Un communiqué de presse publié par XR expliquait que leurs membres avaient délibérément causé plus de 6000 £ de dommages aux biens de Shell afin de garantir que leur affaire soit entendue par un tribunal avec un jury (et non un tribunal ne comportant qu'un magistrat), où ils espéraient pouvoir porter à la connaissance du public leurs préoccupations au sujet des activités de Shell.

Les actions de protestation de XR, notamment le blocage des routes et des réseaux de tramway, reposent sur des appels lancés à l'État capitaliste. XR demande au gouvernement de déclarer une urgence climatique, de réduire les émissions de gaz à effet de serre à zéro d'ici 2025 et de créer une assemblée de citoyens sur la justice écologique. XR explique qu'une telle assemblée comprendrait des membres du public «choisis au hasard» qui seraient censés «travailler ensemble» sur une «base non partisane» pour résoudre l'urgence climatique.

Alors que la plupart des manifestants contre le changement climatique arrêtés cette semaine ont été libérés sans mise en accusation mais en faisant toujours l'objet d’une enquête, la police a confirmé jeudi qu'ils seraient «convoqué de nouveau pour être officiellement interrogés et inculpés le cas échéant en temps voulu.»

Les déclarations de Sajid Javid, Blunkett et les attaques médiatiques au vitriol sont un avant-goût de la manière dont l’État répondra à tout mouvement de la classe ouvrière.
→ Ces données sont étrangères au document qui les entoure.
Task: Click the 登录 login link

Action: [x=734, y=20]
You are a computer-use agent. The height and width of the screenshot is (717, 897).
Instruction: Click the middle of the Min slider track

Les arguments mis en avant pour justifier la répression policière - y compris les «perturbations» et les «inconvénients» pour le public - seront utilisés demain pour exiger des arrestations de masse et la répression contre les cheminots, les chauffeurs de bus, les pilotes et le personnel de cabine ou le personnel des hôpitaux publics en grève.

Le maire travailliste de Londres, Sadiq Khan, a ajouté sa voix celle de la police de Londres afin d’utiliser les manifestations en vue d’obtenir plus de moyens financiers pour la police: «La capacité de la police de Londres d’encadrer les manifestations sans affecter les priorités essentielles en matière de maintien de l'ordre, telles que la lutte contre les agressions au couteau, a été rendue considérablement plus difficile en raison des réductions budgétaires du gouvernement pour la police.»